* [Given passage]:
::::
COMMUNICATION, Health Equity & Policy

Phone texting icon with speech bubble caption and three dots, made of green construction paper and crumpled yellow foolscap. Image credit: Volodymyr Hryshchenko/Unsplash
Image credit: Volodymyr Hryshchenko/Unsplash
  • “Language is pivotal to the successful communication of research, both within and beyond academia. Language is a diversity issue, with unnecessarily complex language excluding people (both authors and readers). It’s an impact issue, making a huge difference to the cognitive accessibility of research recommendations in areas like health and climate. It’s a cultural issue, leading to discord and suspicion between groups that really need each other. Complicated language is a barrier, not only between the center and the edge of the circle of knowledge, but between all the rings.” An essay at Scholarly Kitchen by Charlie Rapple highlights the stakes of clear and straightforward language when communicating about science.
  • “People with permanent disabilities know these challenges well — at every turn, programming deters people with disabilities from participating fully, and therefore deters them from participating in science. Some of the most popular platforms for learning to code require a mouse, and so exclude people with motor disabilities. Most code-editing programs, including those used in science, assume users have sight, excluding anyone who is blind or visually impaired.” In an article for Nature’s “career column,” Amy Ko reflects on how an injury forced her to confront ableism in her chosen field of computer programming.
::::
* [Data excerpt]:
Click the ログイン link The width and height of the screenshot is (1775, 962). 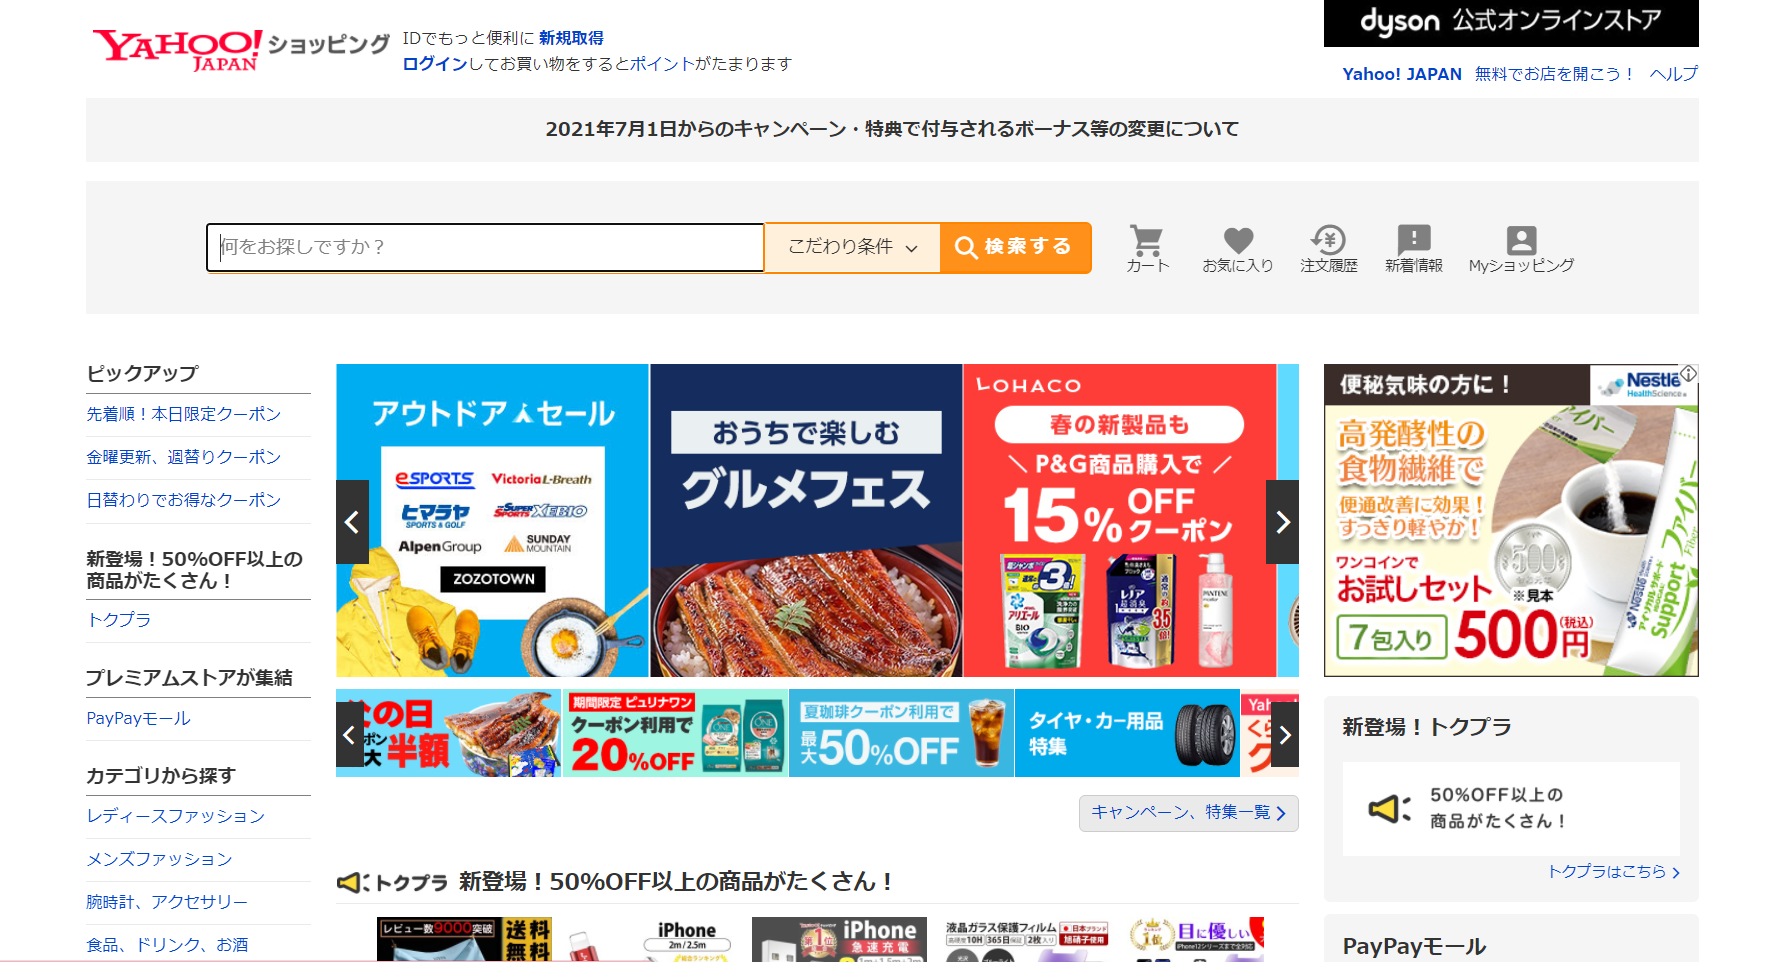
::::
* [Work order]:
Answer these from the passage on clear language and access in science:
1. Besides a diversity issue and an impact issue, what other kind of issue does Charlie Rapple call language?
2. What do some of the most popular platforms for learning to code require?
3. What forced Amy Ko to confront ableism in computer programming?

* [Written response]:
1. A cultural issue
2. A mouse
3. An injury